Cameron is suffering from a horrendous disease called Momus Interruptus. The symptoms are all there; an incessant need to talk at all times, a deep desire to be heard no matter what other conversations may be occuring at the time, and an uncanny knack for opening his mouth as soon as mom starts talking. Now usually the treatment of such a disease is quite simple, and patients generally respond well when exposed to prolonged bouts of treatment. However, Cameron’s case appears to be terminal…because if he interrupts and talks over me just one more time he may not make it to his 5th birthday.
All kids suffer from this in one form or another. I’m quite certain every single mom in the world has been having a conversation and heard the nagging, “mom…mom…mom…mom…mom…mom…mom…mom…” Brendan did it when he was young (oh who am I kidding, he just did it tonight over dinner) and I swore at the time that it had to be the most irritating thing any kid could possibly do. Then came Cameron…
Cameron has a knack for interrupting that is a million times more annoying that the incessant “mom” call. I’m not quite sure how he knows to do it, but whenever I call Matt’s name to get his attention so we can discuss something Cameron will appear from anywhere in the house and start talking. What’s worse is I will let him finish whatever it is he’s saying and wait for him to be quiet before trying to start whatever conversation I had been about to when he came up. Inevitably as soon as I open my mouth and get the first half sylable out he starts talking again. I always assume he wasn’t quite finished, let him have his say then when he’s quiet a second time I try again. Incredibly, the exact same thing happens. It depends on the day how long it will be before my patience runs out, but he’s done this as many as 7 times in a single conversation.
We have tried everything to make him understand what he’s doing is wrong, but nothing seems to be penetrating that thick skull. He has absolutely no understanding that anyone around him may be having a conversation that doesn’t involve him. At least in Brendan’s case, he is learning. He’s not perfect at remembering not to interrupt (what 8 year old is?) but at least once I correct him he’s good for an hour or two. My initial tactic was to ignore the interrupting child and go on with my conversation. Unfortunately they annoy me to the point where I can no longer concentrate on what I’m trying to say so I’m unable to ignore them for long.

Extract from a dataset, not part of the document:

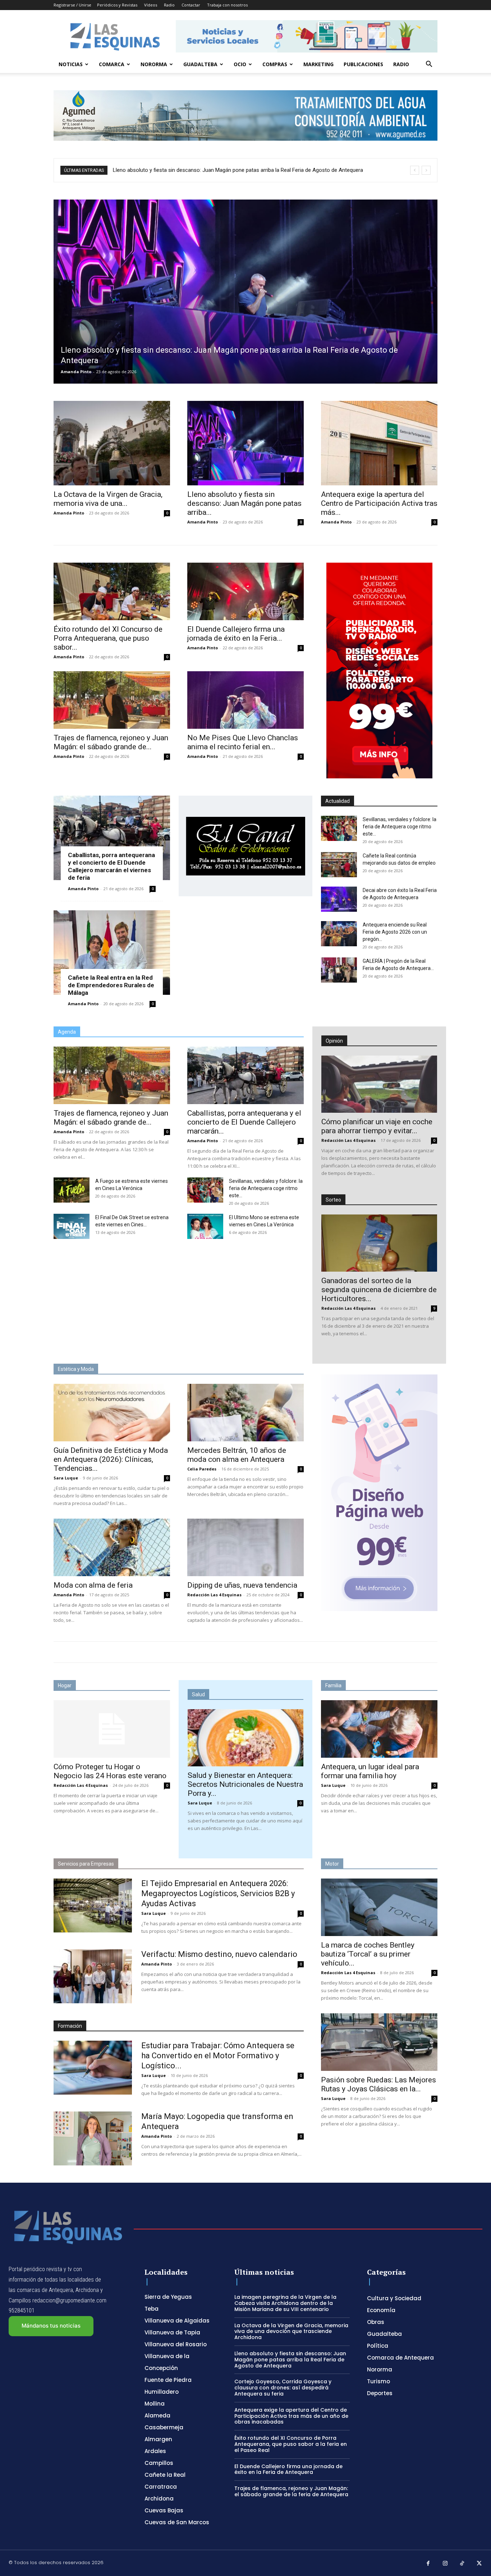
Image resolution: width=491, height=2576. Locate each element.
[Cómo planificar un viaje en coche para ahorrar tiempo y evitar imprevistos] (379, 1084)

My next tactic was interrupt my conversation and in the most annoyed and exasperated voice possible look to them and say, “What?” My goal with this one was to get them to understand how irritating what they were doing was and hopefully teach them to not want to hear that voice ever again. That didn’t work either. Either they didn’t understand the subtlety of the tactic, or they just plain didn’t care that it annoyed me.
My final, and current, tactic is to intterupt my conversation long enough to let them know I’ll be with them in a minute as soon as I’ve finished my current conversation, and then return to the conversation I was having. This works quite well with the 8 year old, but not the 4 year old. Once I’ve diverted my attention for even a moment he feels it is acceptable to launch into his full conversation.
One of these days I’m sure I’ll be able to carry on a full conversation without a constant interruption from my children. It may require me to employ the use of duct tape in order to accomplish this goal, but I am certain I will make it happen.